The fourth factor that can enhance or confine dispersion of knowledge concerns the platforms on which (new) knowledge is presented. Experts, scientists, professionals, and other sources of knowledge require a platform of attention that effectively puts them in the spotlight and promotes their results and ideas in the relevant media. Different platforms achieve impulses of varying strength; they have dissimilar reputations, credibility, visibility, and audibility and therefore attract unequal attention. Because people’s memory and information-processing capacities are limited, their attention is selective and a scarce resource (Franck, 1998). Selectivity in perception determines what is learned and kept in memory and what is excluded. Judgment of significance is neither impartial nor spatially invariant.
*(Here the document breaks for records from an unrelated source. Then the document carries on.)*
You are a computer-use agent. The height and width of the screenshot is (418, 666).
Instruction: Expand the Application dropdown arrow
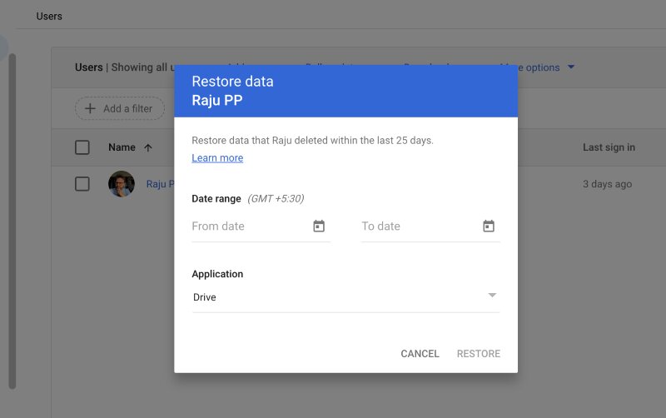492,296
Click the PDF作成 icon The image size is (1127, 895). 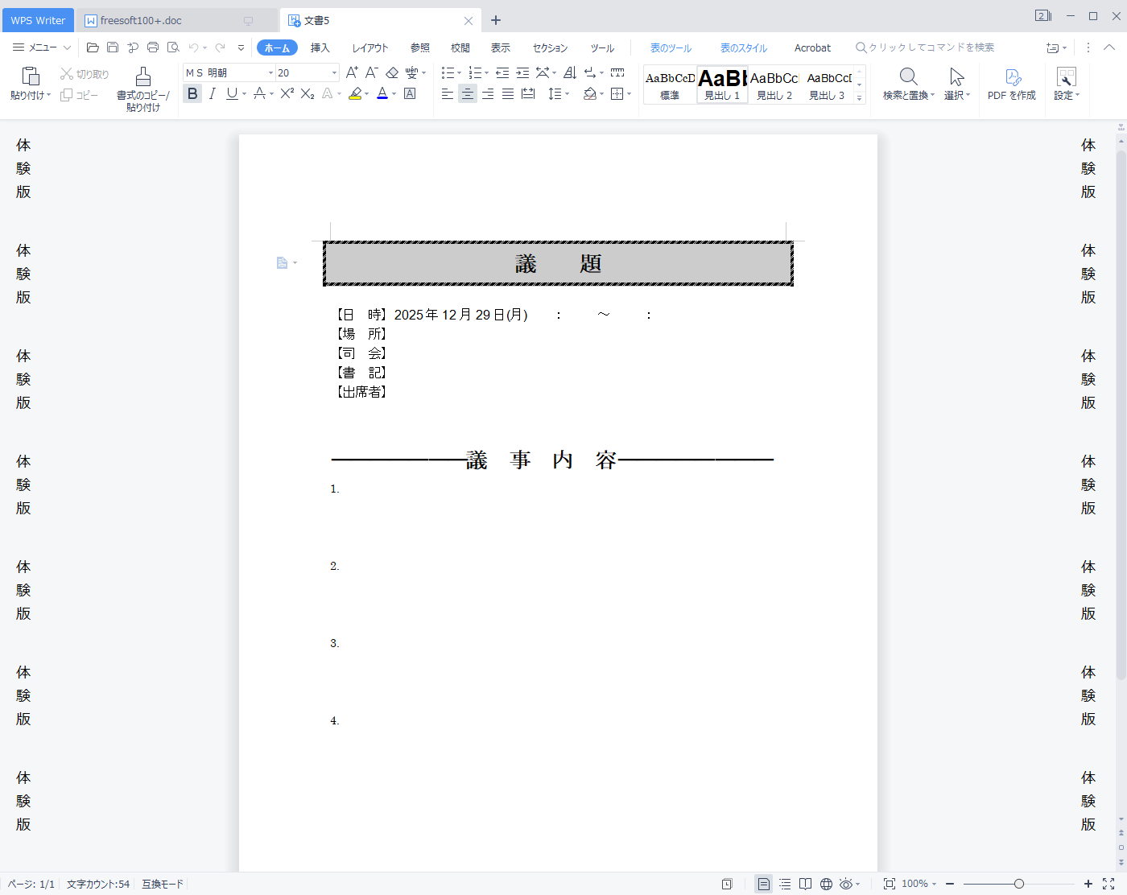coord(1012,77)
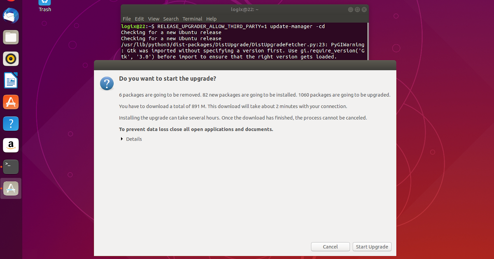
Task: Open the Trash on the desktop
Action: [44, 4]
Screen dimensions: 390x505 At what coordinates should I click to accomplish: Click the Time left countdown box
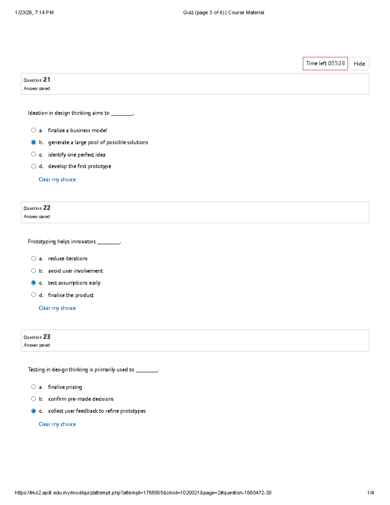pyautogui.click(x=325, y=63)
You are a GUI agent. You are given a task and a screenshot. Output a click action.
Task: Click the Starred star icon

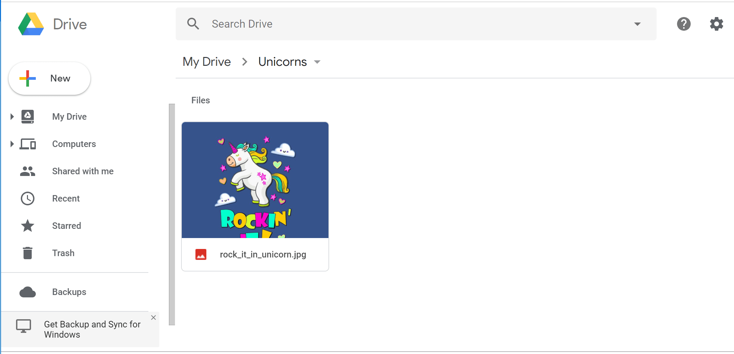click(28, 226)
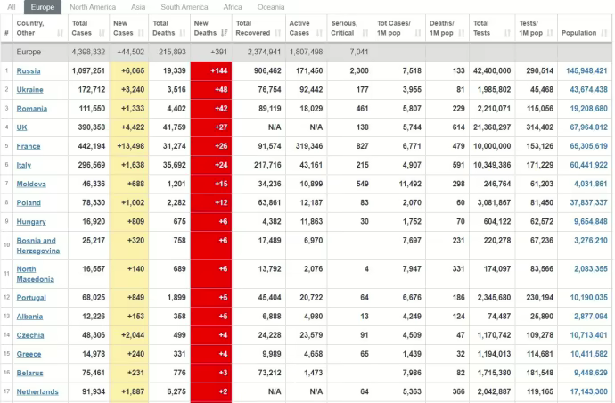Sort by New Deaths column sort icon
The width and height of the screenshot is (615, 403).
point(225,33)
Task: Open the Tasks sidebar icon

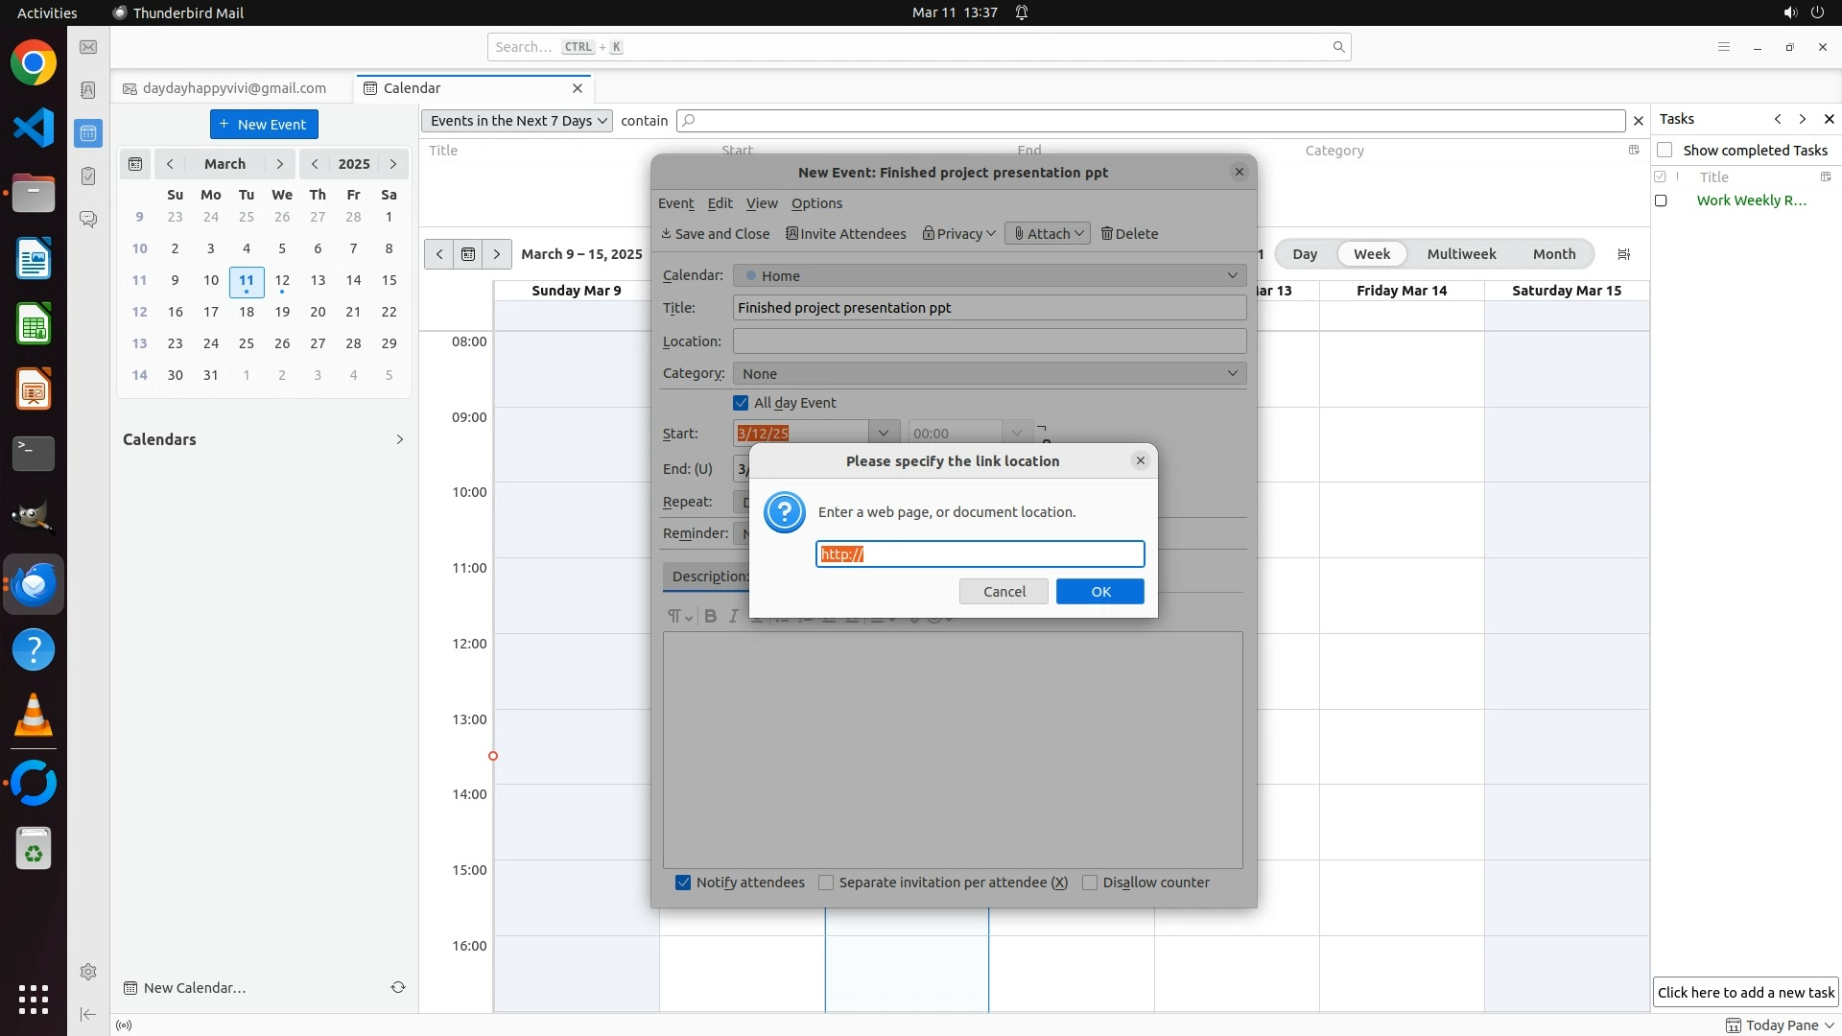Action: coord(88,177)
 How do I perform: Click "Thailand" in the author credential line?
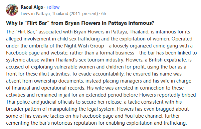60,13
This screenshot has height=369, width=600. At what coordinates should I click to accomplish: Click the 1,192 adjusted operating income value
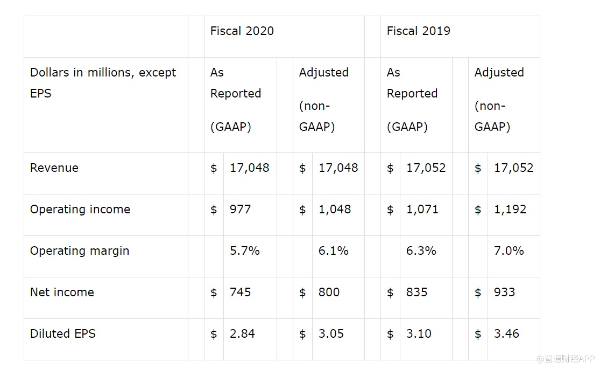point(510,210)
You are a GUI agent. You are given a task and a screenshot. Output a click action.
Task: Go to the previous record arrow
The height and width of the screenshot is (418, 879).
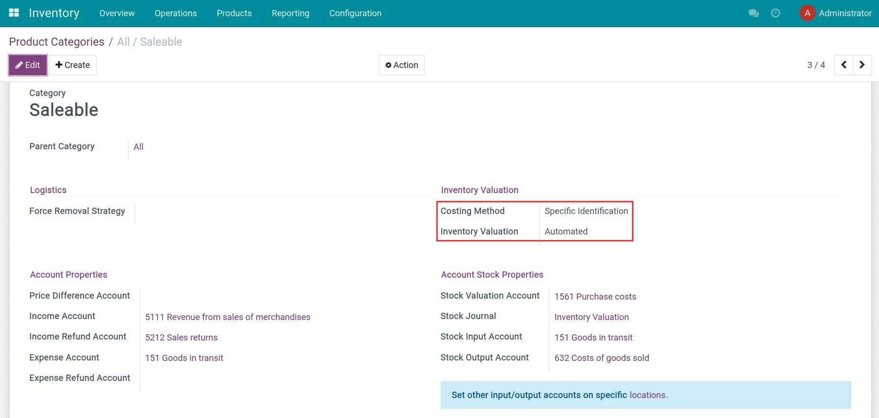point(843,65)
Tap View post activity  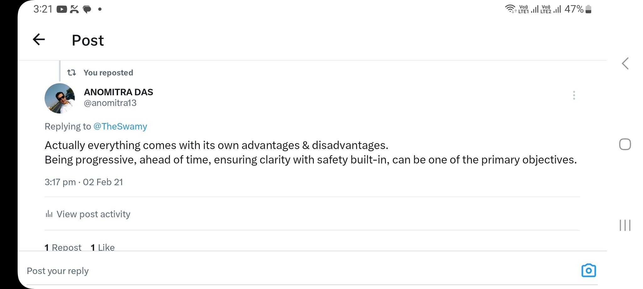93,214
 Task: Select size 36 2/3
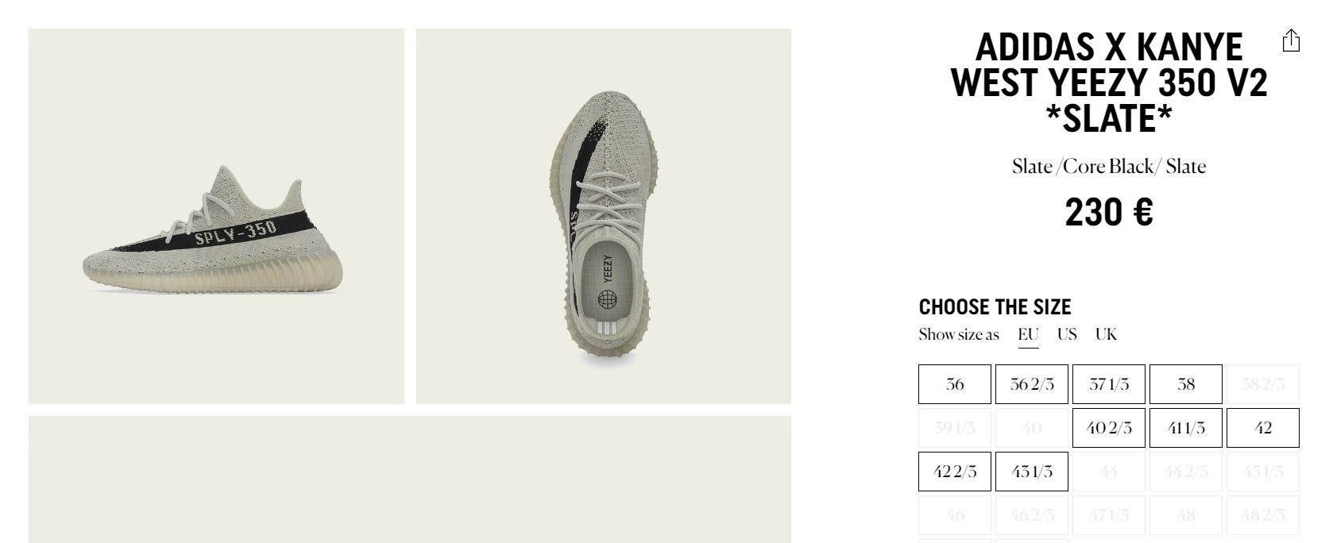pyautogui.click(x=1032, y=384)
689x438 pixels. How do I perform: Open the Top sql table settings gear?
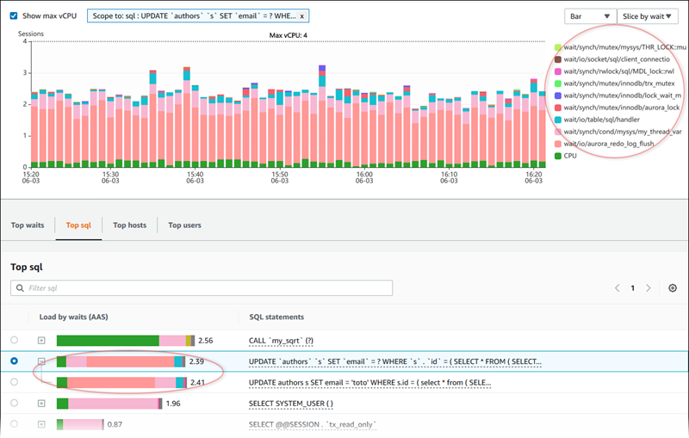tap(673, 288)
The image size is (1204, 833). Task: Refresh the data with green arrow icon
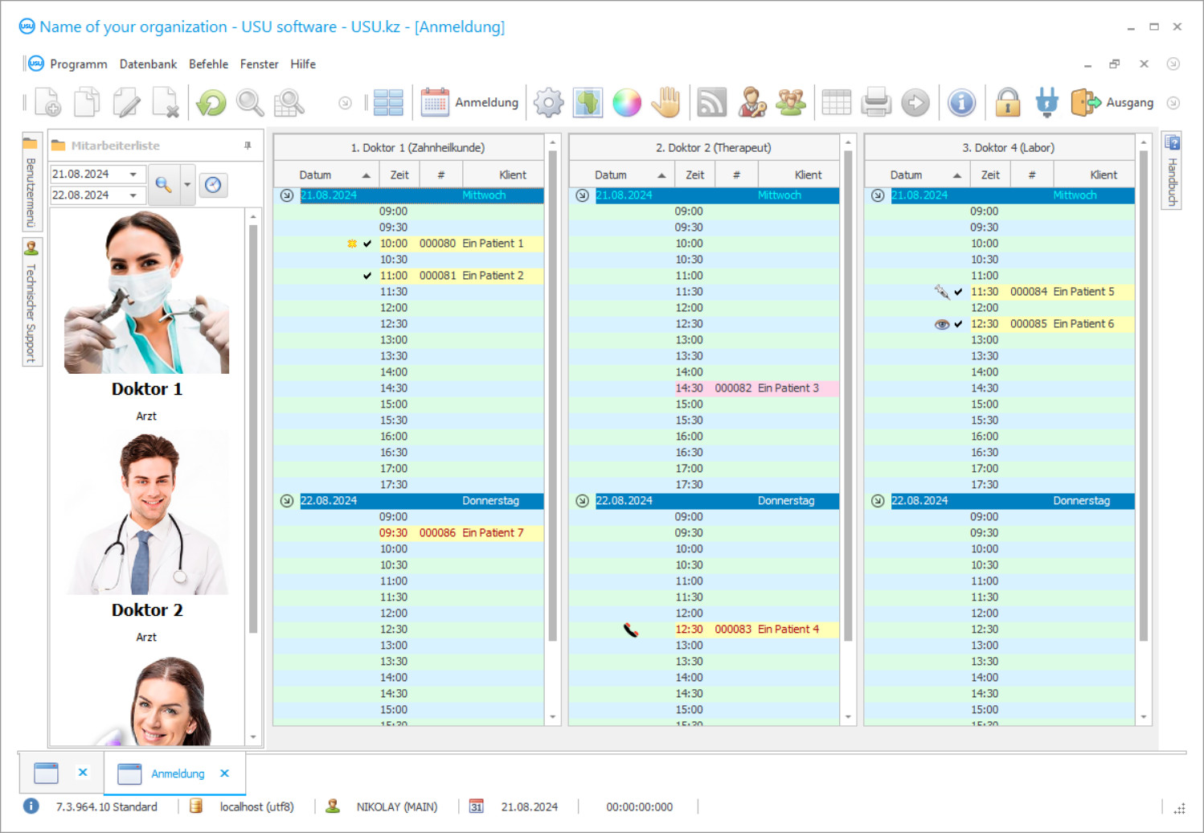[x=210, y=102]
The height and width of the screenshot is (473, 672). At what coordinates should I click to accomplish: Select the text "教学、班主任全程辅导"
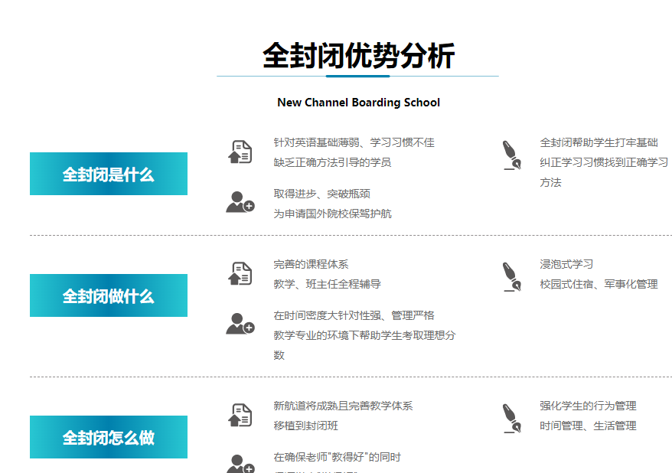point(327,284)
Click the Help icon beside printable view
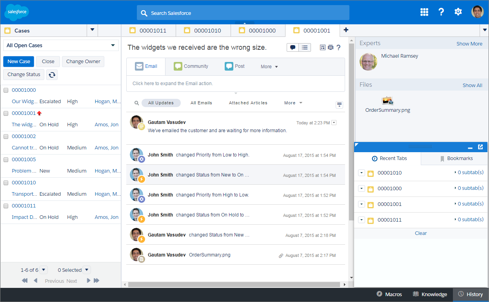The image size is (489, 302). click(339, 47)
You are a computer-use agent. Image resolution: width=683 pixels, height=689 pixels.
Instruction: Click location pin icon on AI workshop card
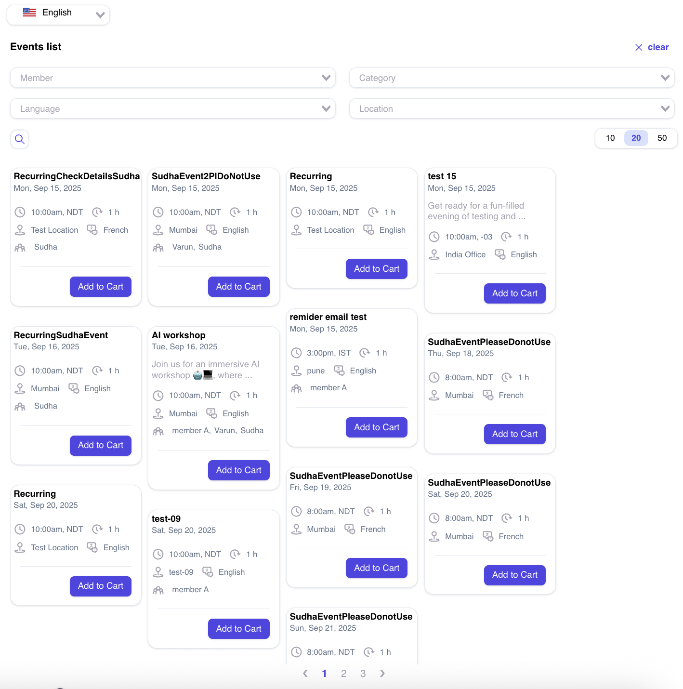pyautogui.click(x=158, y=413)
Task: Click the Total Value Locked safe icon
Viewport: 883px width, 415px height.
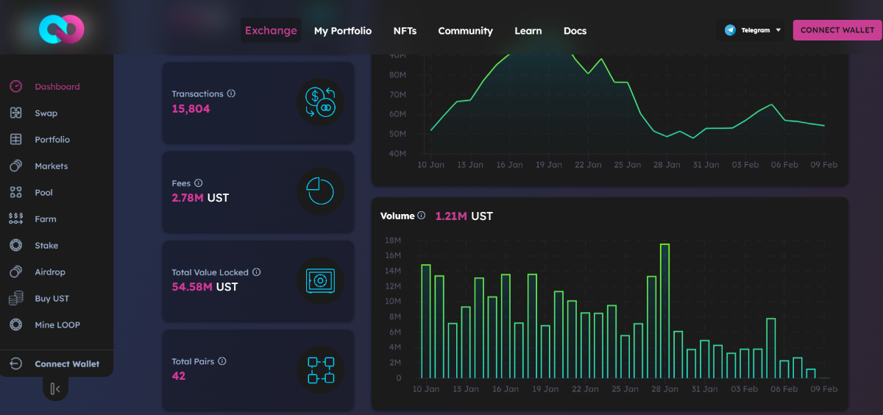Action: 320,280
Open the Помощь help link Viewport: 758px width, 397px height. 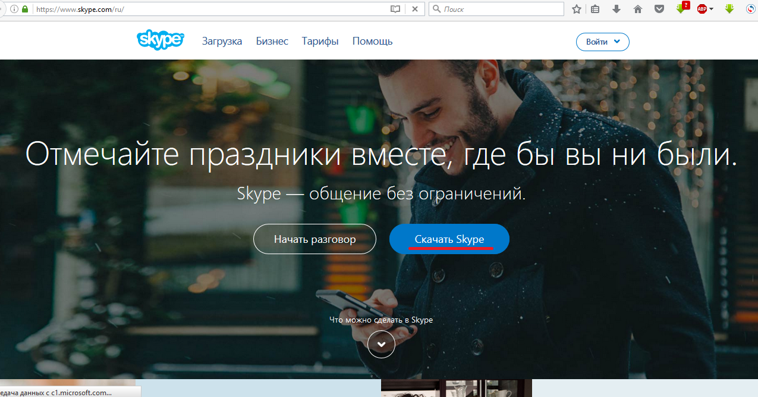tap(372, 41)
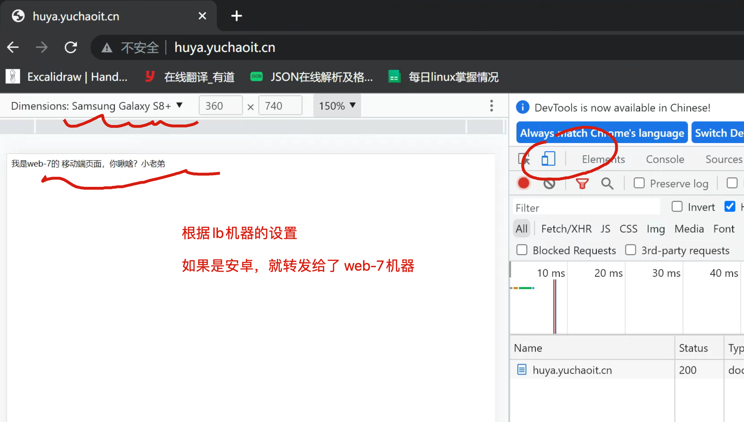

Considering today’s flood of information, the contents of a message or its usefulness for society are often less important for its wide diffusion than the platform on which it is presented. Manipulating the access to platforms of varying importance is an effective instrument of executing power.
The fifth factor concerns the channel or medium (TV news, scientific journal, book, lecture at university, Internet) through which new information is made public. Different media of transmission reach different audiences and have unequal ranges of coverage. In authoritarian states most of the media channels are controlled by institutions of political power; therefore, specific messages will not be distributed.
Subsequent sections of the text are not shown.